##### Records to process

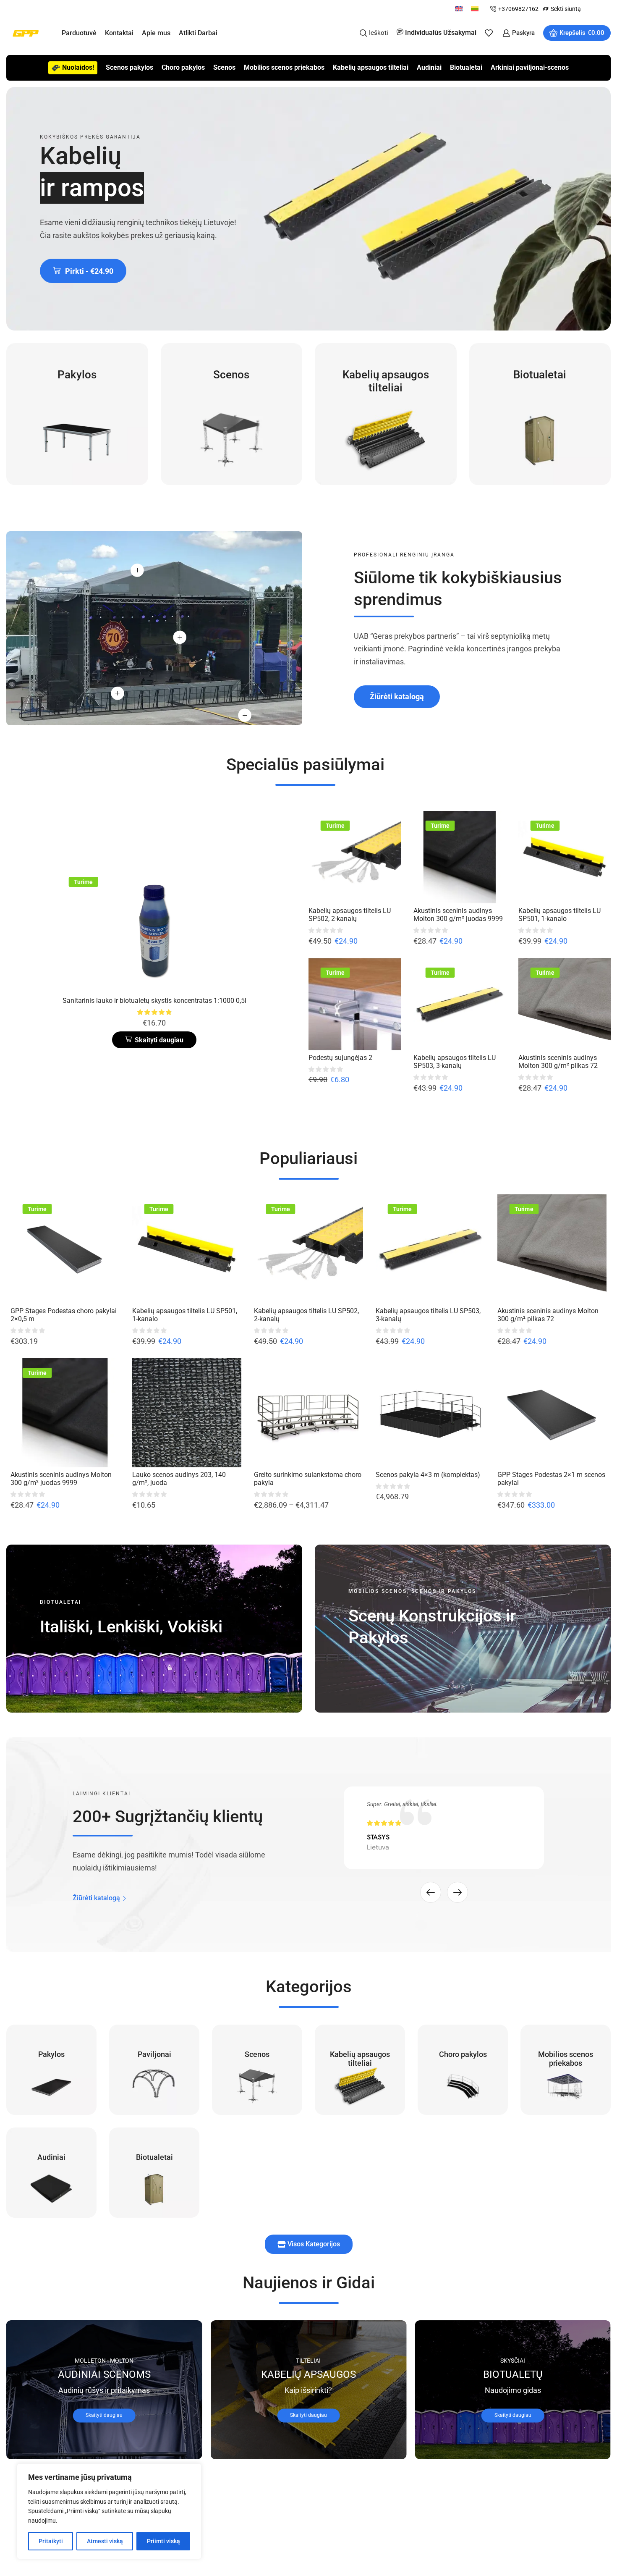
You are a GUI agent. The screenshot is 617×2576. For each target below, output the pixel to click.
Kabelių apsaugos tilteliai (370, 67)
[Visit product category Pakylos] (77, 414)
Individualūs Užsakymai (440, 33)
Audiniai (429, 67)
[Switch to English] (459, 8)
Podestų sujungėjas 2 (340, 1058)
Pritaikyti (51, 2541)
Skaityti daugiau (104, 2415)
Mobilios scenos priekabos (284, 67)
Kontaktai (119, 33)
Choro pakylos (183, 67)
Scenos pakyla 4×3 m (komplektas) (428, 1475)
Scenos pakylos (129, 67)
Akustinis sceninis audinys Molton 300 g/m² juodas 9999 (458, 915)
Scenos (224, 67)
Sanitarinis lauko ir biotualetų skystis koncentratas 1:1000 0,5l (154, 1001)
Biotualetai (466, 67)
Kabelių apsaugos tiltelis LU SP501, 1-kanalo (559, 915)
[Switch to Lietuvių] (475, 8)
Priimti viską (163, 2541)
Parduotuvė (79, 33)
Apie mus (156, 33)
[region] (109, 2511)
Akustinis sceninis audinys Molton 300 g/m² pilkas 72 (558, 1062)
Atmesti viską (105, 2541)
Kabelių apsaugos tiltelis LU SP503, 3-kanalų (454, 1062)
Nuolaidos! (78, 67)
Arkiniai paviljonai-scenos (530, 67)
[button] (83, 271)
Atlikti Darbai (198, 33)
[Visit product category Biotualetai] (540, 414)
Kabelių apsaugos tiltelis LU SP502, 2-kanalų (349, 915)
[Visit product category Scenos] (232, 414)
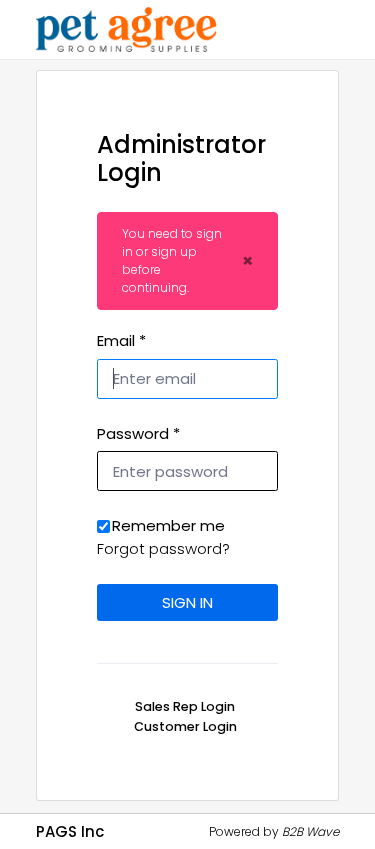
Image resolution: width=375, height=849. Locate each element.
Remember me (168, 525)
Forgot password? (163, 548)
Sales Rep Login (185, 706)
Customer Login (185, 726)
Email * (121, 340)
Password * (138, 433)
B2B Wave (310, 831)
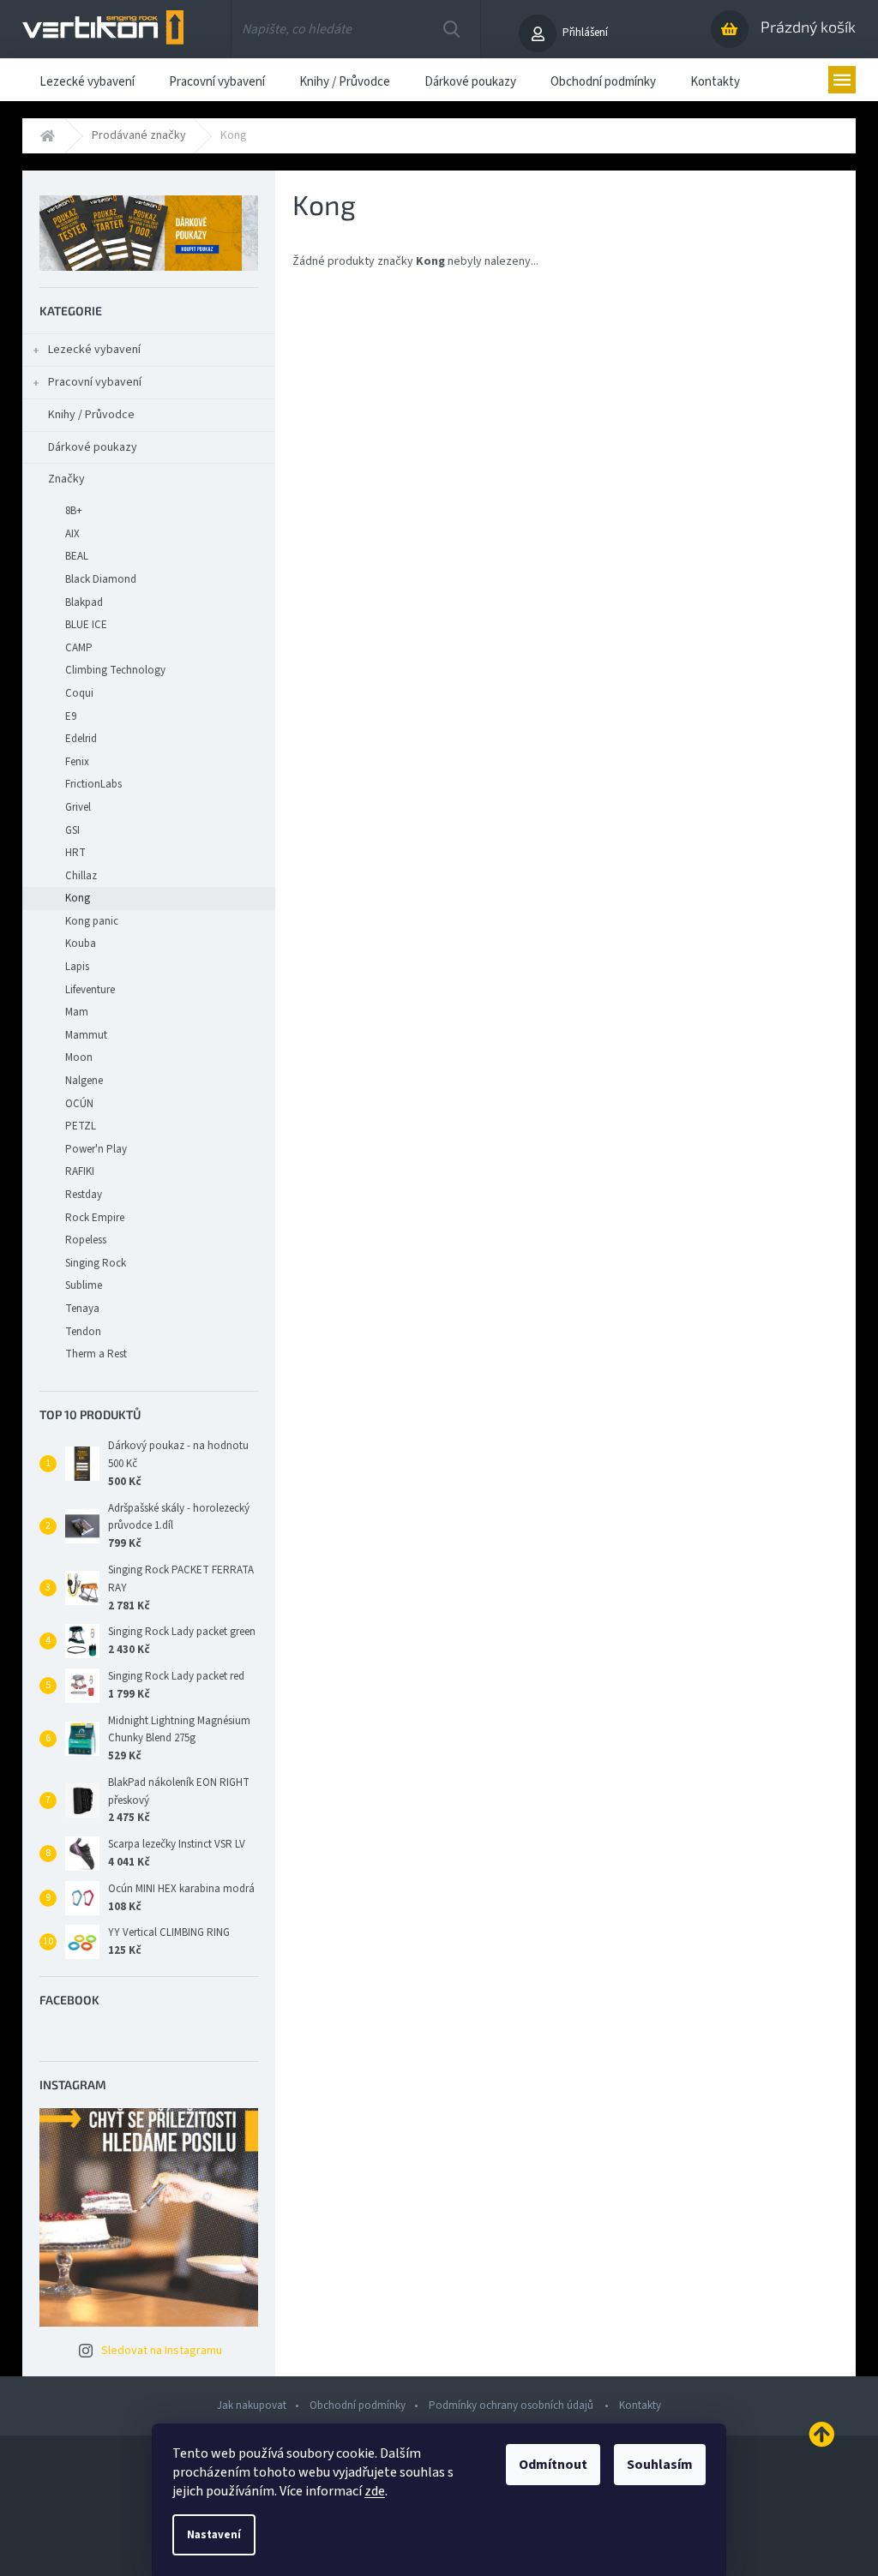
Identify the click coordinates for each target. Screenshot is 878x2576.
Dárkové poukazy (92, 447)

##########

▸ **Problem to solve**
Reproduce the complete set of records verbatim and omit the pictures.

▸ **Your solution**
You are a GUI agent. The screenshot is 617×2576. For each target below, output the pixel to click.
Kabelių apsaugos tilteliai (370, 67)
[Visit product category Pakylos] (77, 414)
Individualūs Užsakymai (440, 33)
Audiniai (429, 67)
[Switch to English] (459, 8)
Podestų sujungėjas 2 (340, 1058)
Pritaikyti (51, 2541)
Skaityti daugiau (104, 2415)
Mobilios scenos priekabos (284, 67)
Kontaktai (119, 33)
Choro pakylos (183, 67)
Scenos pakyla 4×3 m (komplektas) (428, 1475)
Scenos pakylos (129, 67)
Akustinis sceninis audinys Molton 300 g/m² juodas 9999 (458, 915)
Scenos (224, 67)
Sanitarinis lauko ir biotualetų skystis koncentratas 1:1000 0,5l (154, 1001)
Biotualetai (466, 67)
Kabelių apsaugos tiltelis LU SP501, 1-kanalo (559, 915)
[Switch to Lietuvių] (475, 8)
Priimti viską (163, 2541)
Parduotuvė (79, 33)
Apie mus (156, 33)
[region] (109, 2511)
Akustinis sceninis audinys Molton 300 g/m² pilkas 72 (558, 1062)
Atmesti viską (105, 2541)
Kabelių apsaugos tiltelis LU SP503, 3-kanalų (454, 1062)
Nuolaidos! (78, 67)
Arkiniai paviljonai-scenos (530, 67)
[button] (83, 271)
Atlikti Darbai (198, 33)
[Visit product category Biotualetai] (540, 414)
Kabelių apsaugos tiltelis LU SP502, 2-kanalų (349, 915)
[Visit product category Scenos] (232, 414)
Image resolution: width=375, height=849. Locate each element.
Remember me (168, 525)
Forgot password? (163, 548)
Sales Rep Login (185, 706)
Customer Login (185, 726)
Email * (121, 340)
Password * (138, 433)
B2B Wave (310, 831)
Identify the click coordinates for each target. Screenshot is 878x2576.
Dárkové poukazy (92, 447)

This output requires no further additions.